PS I'm currently avoiding this problem by splitting the input string into an array of tokens, but I'd prefer not to.

Answer 1

I've thoroughly tested possibly efficient methods, see JSPerf: ~20000 chars, ~1000000 chars. I've created a function to generate a random string consisting of alphanumeric characters. After running this function once, a RegExp pattern is created, to match a string with length 10 at a given offset.

Tested cases (when the condition in if(..) is true, the pattern is found at offset index ):

var string = "...about 20000 characters: A-Z a-z 0-9...";
var regexp = /abcdef1324/g;
var regexpSubstr = /^abcdefg1234/;
var index = 10000;

/*1*/ if ( regexpSubstr.exec(string.substr(index,10)) ) ;
/*2*/ regexp.lastIndex = index;
      var found =  regexp.exec(string);
      if (found && found.length + index == regexp.lastIndex ) ;

/*3*/ if ( regexpSubstr.test(string.substr(index,10)) ) ;
/*4*/ // Only when the RegExp matches a fixed number of characters
      regexp.lastIndex = index;
      if ( regexp.test(string) && regexp.lastIndex == index + 10 ) ;

Case 1 and Case 3 are equivalent, because they're checking whether a substring matches the /^abcdef1234/ pattern (does the selected substring start with "abc..etc"?).

Case 2 and Case 4 use the .lastIndex method:
1. Set the .lastIndex property of the RegExp to the desired offset
2. Check whether the pattern is found.
3. Check whether a found pattern is positioned at offset index .
These methods require a Regular expression to have enabled the global flag.

At very large strings, method 4 ( lastIndex + test ) is proved to be most efficient whn a match at the offset occurs. Method 4, however, requires the matched pattern to have a pre-defined, fixed size.

Method 3 ( substr + test ) is slightly slower than 4, when a match occurs at the given position. When no match is found at a large string, however, method 3 is significantly faster than method 4. Method 1 and method 3 seems to be equally fast when no match is found.

RegExp methods
The .exec seems to not be more efficient than .test . The match method is not suitable for this case, since it attempts to find all matches, regardless of the .lastIndex property. Another possible RegExp function is the .search function, which is significantly slower for large strings, compared to previously shown methods.

Answer 2

If you can set the search start position, you may be able to take advantage
of the end anchor in an assertion to terminate on a real non-match.
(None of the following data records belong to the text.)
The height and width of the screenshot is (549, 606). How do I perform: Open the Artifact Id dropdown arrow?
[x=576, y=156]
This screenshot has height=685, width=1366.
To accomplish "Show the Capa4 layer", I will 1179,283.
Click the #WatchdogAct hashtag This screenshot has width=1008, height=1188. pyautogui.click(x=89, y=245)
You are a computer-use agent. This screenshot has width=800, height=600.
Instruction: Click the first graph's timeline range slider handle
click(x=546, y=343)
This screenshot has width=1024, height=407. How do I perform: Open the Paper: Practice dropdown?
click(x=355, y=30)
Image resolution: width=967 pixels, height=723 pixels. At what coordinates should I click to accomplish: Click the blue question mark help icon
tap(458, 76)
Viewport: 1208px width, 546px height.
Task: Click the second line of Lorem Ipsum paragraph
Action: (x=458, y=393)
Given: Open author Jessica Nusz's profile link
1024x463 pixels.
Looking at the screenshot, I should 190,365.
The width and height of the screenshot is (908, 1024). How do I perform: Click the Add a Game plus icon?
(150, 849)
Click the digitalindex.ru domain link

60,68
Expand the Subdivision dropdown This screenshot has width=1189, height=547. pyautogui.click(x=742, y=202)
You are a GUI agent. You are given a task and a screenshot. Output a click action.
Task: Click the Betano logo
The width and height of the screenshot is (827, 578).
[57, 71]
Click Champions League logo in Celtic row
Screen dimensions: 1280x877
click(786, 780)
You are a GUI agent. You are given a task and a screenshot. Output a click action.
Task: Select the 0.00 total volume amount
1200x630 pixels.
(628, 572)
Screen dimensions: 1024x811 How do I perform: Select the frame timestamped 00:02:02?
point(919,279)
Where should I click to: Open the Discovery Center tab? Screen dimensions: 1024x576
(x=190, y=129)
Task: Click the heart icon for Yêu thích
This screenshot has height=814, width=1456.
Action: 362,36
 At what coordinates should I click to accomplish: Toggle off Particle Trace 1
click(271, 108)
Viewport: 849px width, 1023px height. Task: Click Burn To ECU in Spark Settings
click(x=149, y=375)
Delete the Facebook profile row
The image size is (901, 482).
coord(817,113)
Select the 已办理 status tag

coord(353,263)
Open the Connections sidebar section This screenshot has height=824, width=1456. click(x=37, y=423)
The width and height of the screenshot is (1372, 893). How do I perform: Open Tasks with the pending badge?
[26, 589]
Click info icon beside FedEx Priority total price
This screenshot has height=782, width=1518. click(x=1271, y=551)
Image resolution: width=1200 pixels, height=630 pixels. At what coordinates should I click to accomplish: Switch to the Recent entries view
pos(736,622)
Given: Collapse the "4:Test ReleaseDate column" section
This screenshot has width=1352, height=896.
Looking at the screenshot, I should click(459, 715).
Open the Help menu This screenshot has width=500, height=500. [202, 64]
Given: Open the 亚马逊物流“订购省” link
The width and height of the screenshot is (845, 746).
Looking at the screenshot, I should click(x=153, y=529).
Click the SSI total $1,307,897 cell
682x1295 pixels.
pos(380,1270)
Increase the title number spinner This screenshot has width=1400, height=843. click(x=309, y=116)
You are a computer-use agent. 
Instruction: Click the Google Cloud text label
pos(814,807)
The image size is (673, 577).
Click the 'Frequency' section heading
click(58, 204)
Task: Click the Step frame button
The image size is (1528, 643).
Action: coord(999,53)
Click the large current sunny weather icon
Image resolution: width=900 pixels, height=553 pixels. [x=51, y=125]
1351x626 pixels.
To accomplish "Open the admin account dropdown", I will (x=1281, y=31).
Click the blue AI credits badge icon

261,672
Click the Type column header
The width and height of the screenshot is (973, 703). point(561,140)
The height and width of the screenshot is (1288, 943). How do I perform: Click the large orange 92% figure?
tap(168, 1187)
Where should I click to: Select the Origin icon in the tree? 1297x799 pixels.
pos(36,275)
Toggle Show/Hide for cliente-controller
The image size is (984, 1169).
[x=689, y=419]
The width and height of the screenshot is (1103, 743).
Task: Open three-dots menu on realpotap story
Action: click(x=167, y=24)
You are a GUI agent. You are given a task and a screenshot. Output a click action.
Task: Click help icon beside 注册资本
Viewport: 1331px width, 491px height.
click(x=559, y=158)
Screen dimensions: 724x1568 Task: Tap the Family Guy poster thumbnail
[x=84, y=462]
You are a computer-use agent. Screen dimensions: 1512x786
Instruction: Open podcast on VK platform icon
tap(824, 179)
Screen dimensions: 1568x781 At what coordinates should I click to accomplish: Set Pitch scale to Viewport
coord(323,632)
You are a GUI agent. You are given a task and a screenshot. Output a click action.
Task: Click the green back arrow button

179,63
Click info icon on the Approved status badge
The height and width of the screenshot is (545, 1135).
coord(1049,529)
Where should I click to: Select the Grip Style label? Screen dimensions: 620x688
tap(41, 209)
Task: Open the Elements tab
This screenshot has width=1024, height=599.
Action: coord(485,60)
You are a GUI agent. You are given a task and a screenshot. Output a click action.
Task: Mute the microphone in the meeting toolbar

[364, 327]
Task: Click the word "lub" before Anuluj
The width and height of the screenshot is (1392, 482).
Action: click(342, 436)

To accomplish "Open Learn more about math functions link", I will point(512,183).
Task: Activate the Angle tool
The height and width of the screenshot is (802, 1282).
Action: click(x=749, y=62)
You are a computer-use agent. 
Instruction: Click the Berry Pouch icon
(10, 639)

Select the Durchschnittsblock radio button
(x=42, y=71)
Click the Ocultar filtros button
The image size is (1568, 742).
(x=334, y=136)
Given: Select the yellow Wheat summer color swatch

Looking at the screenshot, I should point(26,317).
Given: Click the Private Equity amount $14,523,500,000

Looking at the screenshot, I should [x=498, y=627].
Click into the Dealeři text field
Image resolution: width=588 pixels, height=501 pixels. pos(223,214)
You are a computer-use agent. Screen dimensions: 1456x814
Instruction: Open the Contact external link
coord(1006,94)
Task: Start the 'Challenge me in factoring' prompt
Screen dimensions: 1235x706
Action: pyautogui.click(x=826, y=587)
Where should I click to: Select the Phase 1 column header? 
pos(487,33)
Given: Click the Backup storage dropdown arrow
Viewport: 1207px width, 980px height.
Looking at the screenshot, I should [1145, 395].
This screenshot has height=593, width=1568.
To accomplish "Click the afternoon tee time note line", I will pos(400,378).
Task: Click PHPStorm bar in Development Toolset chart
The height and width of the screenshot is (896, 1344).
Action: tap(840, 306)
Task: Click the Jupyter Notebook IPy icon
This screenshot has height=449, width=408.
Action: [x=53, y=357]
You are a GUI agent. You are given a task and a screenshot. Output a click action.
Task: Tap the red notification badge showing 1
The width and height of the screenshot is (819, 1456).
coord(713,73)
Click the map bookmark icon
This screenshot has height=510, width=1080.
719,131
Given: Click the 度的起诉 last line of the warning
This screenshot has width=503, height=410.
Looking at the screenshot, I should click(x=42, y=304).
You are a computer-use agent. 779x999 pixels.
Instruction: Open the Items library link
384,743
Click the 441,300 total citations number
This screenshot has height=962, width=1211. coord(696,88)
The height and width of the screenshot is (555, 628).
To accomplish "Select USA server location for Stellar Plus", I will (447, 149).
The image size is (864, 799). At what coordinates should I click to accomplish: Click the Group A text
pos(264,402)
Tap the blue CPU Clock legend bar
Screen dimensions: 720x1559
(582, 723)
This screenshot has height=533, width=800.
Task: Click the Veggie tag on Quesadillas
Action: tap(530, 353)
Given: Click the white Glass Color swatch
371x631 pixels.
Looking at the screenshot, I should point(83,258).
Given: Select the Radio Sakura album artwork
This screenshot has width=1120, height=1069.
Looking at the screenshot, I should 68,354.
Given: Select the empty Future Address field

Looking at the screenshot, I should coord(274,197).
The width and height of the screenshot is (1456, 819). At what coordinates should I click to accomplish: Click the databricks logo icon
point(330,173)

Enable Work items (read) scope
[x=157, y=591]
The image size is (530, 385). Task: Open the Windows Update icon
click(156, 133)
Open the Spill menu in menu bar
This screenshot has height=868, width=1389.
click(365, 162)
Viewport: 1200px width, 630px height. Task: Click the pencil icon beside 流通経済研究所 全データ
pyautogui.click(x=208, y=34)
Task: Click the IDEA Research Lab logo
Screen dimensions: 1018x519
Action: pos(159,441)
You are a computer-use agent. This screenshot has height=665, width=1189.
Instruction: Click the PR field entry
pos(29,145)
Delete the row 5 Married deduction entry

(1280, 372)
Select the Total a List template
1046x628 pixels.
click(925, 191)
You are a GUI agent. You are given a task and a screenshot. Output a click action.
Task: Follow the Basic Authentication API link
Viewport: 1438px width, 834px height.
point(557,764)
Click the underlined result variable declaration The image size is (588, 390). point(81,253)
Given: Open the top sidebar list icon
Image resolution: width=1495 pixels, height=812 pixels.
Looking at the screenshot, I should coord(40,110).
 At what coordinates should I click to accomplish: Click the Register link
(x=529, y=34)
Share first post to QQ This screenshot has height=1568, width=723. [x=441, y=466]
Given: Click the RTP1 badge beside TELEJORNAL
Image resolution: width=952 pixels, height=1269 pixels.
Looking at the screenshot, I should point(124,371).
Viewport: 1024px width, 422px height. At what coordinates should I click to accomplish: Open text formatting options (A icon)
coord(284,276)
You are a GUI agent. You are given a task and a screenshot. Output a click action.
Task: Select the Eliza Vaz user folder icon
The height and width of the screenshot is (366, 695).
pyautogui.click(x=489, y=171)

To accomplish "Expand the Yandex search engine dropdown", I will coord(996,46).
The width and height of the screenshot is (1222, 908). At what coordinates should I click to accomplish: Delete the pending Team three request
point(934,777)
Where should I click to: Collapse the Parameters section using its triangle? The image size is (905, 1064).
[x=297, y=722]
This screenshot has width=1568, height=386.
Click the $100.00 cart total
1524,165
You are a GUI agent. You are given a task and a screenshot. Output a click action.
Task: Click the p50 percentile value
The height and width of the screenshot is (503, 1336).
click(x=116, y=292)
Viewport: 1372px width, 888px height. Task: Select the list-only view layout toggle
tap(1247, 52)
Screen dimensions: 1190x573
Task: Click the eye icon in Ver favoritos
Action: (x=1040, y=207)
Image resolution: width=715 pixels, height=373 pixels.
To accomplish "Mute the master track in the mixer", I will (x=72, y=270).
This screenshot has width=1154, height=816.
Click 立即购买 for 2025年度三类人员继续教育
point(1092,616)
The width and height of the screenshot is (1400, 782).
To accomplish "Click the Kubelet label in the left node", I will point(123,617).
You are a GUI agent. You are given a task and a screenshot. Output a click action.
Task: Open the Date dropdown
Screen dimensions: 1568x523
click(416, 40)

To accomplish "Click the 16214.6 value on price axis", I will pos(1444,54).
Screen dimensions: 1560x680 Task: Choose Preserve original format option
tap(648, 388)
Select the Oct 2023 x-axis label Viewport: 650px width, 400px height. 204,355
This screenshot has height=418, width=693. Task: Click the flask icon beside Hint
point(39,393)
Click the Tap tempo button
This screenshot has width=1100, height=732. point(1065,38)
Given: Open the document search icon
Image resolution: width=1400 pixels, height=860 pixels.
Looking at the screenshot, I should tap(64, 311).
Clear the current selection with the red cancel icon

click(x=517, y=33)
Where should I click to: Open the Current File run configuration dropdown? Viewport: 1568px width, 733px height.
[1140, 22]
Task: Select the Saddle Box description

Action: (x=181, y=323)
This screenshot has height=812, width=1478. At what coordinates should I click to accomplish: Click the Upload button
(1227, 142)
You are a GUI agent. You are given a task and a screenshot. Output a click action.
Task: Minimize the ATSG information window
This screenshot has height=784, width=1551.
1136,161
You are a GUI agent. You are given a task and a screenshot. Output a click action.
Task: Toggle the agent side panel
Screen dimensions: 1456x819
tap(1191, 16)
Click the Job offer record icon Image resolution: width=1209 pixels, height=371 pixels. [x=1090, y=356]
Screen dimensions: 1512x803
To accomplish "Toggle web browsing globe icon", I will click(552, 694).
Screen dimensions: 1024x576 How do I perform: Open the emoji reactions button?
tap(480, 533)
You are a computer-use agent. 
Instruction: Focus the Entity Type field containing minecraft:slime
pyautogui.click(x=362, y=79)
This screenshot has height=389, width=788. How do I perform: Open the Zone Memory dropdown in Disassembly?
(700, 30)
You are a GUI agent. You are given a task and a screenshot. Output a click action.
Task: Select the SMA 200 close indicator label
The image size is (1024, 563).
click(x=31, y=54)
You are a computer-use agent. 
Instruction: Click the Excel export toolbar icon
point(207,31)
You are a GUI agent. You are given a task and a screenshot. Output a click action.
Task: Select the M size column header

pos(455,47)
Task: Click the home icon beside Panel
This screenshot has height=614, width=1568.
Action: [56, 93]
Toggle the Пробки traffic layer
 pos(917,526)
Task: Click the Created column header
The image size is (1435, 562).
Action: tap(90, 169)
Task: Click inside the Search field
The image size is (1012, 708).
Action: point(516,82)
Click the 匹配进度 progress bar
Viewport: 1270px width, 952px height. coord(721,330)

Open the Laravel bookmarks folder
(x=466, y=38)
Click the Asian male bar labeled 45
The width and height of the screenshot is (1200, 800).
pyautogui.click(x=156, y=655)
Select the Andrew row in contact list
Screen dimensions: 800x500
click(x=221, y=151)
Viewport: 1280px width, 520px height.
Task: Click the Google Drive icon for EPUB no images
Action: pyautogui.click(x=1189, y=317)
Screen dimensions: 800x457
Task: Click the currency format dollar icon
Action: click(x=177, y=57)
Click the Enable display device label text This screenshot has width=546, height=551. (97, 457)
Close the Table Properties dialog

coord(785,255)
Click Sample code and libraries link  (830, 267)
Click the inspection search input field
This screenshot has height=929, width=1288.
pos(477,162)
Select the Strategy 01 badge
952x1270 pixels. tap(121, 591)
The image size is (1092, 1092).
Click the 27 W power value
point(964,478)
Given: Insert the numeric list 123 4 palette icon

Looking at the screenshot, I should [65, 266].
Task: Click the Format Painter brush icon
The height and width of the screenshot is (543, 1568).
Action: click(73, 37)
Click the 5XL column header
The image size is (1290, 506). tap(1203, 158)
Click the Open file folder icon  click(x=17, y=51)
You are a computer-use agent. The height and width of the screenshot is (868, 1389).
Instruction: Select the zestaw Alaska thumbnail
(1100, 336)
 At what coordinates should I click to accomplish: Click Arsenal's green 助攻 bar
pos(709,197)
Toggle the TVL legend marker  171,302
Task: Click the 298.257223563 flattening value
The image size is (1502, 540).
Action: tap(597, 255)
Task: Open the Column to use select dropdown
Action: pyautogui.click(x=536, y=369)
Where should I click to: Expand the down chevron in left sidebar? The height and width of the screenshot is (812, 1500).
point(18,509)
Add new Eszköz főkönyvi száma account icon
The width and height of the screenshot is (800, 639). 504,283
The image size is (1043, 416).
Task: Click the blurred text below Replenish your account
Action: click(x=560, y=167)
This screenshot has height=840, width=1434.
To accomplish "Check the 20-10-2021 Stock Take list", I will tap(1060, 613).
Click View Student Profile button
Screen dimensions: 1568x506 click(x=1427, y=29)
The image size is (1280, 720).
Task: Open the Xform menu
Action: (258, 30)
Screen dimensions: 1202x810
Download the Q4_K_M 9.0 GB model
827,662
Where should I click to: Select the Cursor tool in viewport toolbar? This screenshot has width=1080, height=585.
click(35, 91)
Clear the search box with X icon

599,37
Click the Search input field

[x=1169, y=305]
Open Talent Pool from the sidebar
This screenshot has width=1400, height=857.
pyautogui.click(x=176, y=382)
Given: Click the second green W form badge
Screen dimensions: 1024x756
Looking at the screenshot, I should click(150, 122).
It requires that you accept the fact that the only time it wont match (on the surface)
is when that start position falls at the end of the string.

Then post process to check the length of the capture buffer. It depends on the regex,
but the likely fail is if the capture buffer is zero length.

Example:
(\\d{6} | (?!$)) or ( (?:any subexpression) | (?!$) )

this will always match (unless the starting position is at the end of string, or
the string is empty).

Outcomes
- Does not match: The string is empty, or starting position is at the end of string.
- Matches: %99.999 of the time. If length of capture buffer is 0 (ie: ''), either the
left side of the alternation failed, or it passed by capturing nothing, regex dependent.

The start position is taken care of, however, static length matches in regex's are sometimes dificult (not impossible) to control with quantifiers. Its probably more
reasonable to use regex on substrings in the case of open ended quantifiers.

Answer 3

Perhaps new RegExp("^.{" + offset + "}whatever") , ie any character exactly offset times, followed by whatever? Needs benchmarking, but one would hope RegExp would optimize the "any character exactly offset times" part?